### Work instructions
In the Hacker News thread below about MySQL bug 109595, list every number that is immediately followed by the letter x or X, in order of appearance and including repeats.
#### Supplied text
Hacker Newsnew | past | comments | ask | show | jobs | submitlogin
Fixing bug 109595 makes MySQL almost 4X faster on the Insert Benchmark (smalldatum.blogspot.com)
75 points by romac on Nov 15, 2023 | hide | past | favorite | 27 comments


[Knee jerk reaction] Be careful now. Be very careful.

> Godbolt’s Law — if any single optimisation makes a routine run two or more times faster, then you’ve broken the code.

<https://xania.org/200504/godbolt's-law>


It’s a good law. Probably deserving of the term law in almost any circumstance, although I’ve definitely been “lucky” enough to find exceptions (ie optimizing horribly inefficient code where the optimizations really couldn’t have been premature at any point in prior development). Edit: even so, I’ve found the law holds often enough in exactly the same code. Then it’s a very good opportunity to expand test coverage.


In a more idiotic vein, I accidentally added "RUN apt install rust-all" to the wrong Dockerfile. Removing that made the image 14x smaller.


What nonsense is this. Someone did a big unnecessary big memcpy in a loop and you removed it and see 3x faster, how is this breaking the code?


The point of Matt Godbalt's "law" is that eventually you'll discover that the undocumented, mysterious memcpy wasn't unnecessary. Ie. It was a hacky resolution for a weird race condition edge case that couldn't be solved some other way without introducing some other, major regression.

Off course, he doesn't mean to say you can never optimize to gain speed increases of > 2x. It's a hyperbole, build on his experience working with well written optimized time-critical software (think games, high volume/low latency trading), where on a good day you're happy to improve performance by 3%.


Mark is one of the world's top experts on practical MySQL performance at scale, having spent a huge amount of time optimizing MySQL at Google and Facebook. There's a question in this thread about whether this has real world impact... yes, if Mark noticed it, yes, yes it does. This will materially improve many common workloads for InnoDB.


4x perf on inserts... Those kinds of post make me both scared and depressed by the state of our industry. I feel like we're all hitting rocks to make fire in a cave.


We're picking up pennies on the sidewalk. Each individually is valuable, but there are just so many of them that every day we go home with the overwhelming majority of them go uncollected. And occasionally one is made of gold.

(or the old story about throwing back starfish)


FWIW... if it takes you all of (say) two seconds to pick up a penny and put it in your pocket, that works out to 18$ an hour, tax-free. Not bad. Nor world-changing.



I've seen that before! Excellent art. And as an employer, not obnoxious.
########
#### Source material
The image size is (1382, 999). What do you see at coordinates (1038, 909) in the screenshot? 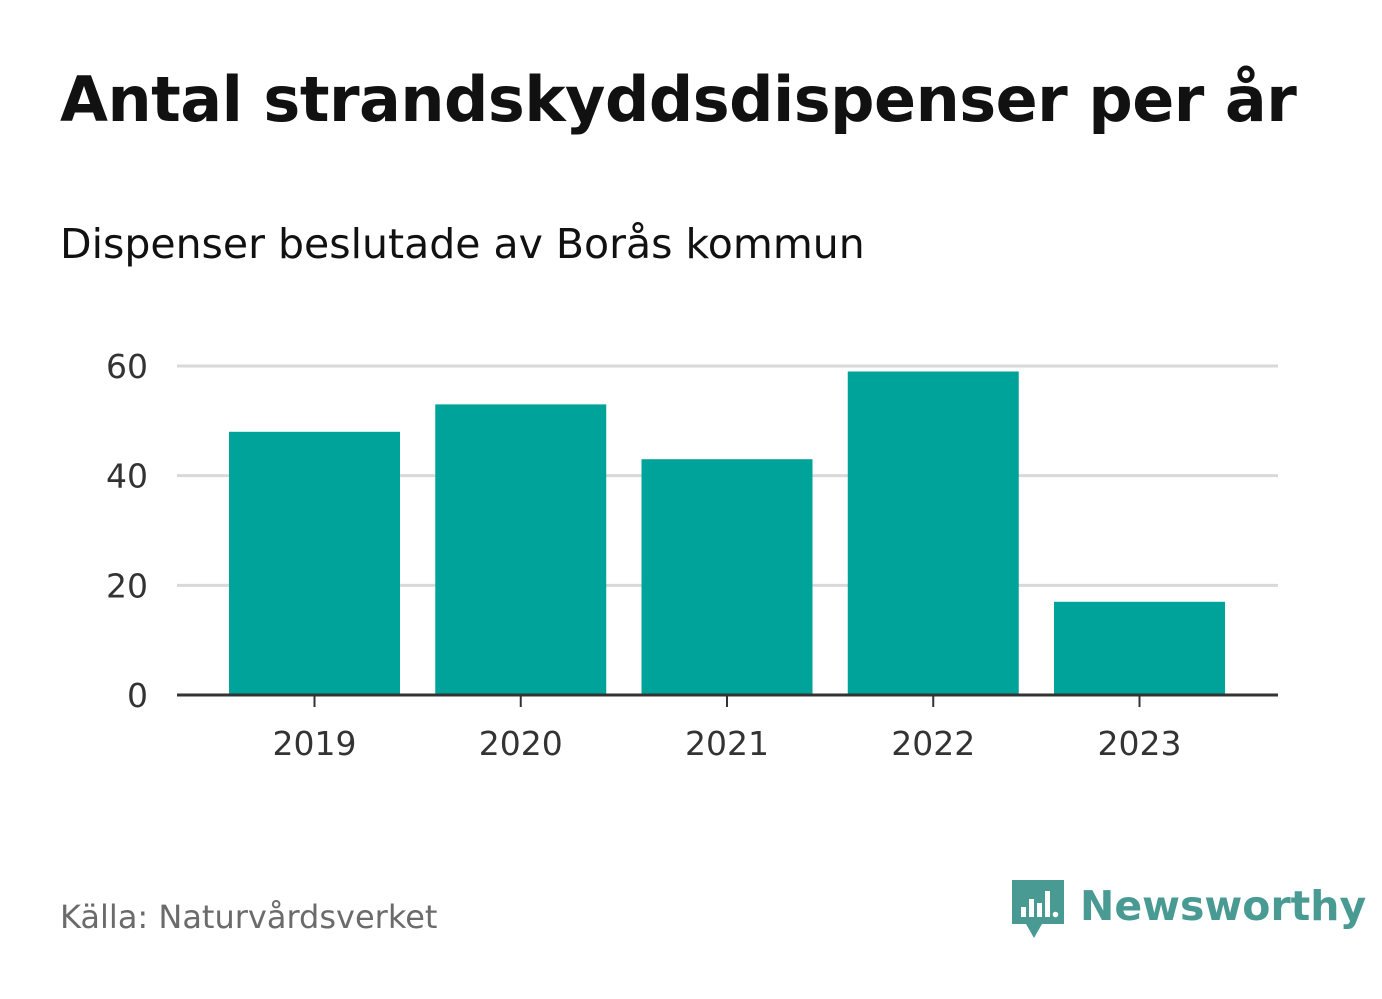
I see `newsworthy-logo-icon` at bounding box center [1038, 909].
########
### Response to the task
4 (4X), 14 (14x), 3 (3x), 2 (> 2x), 4 (4x)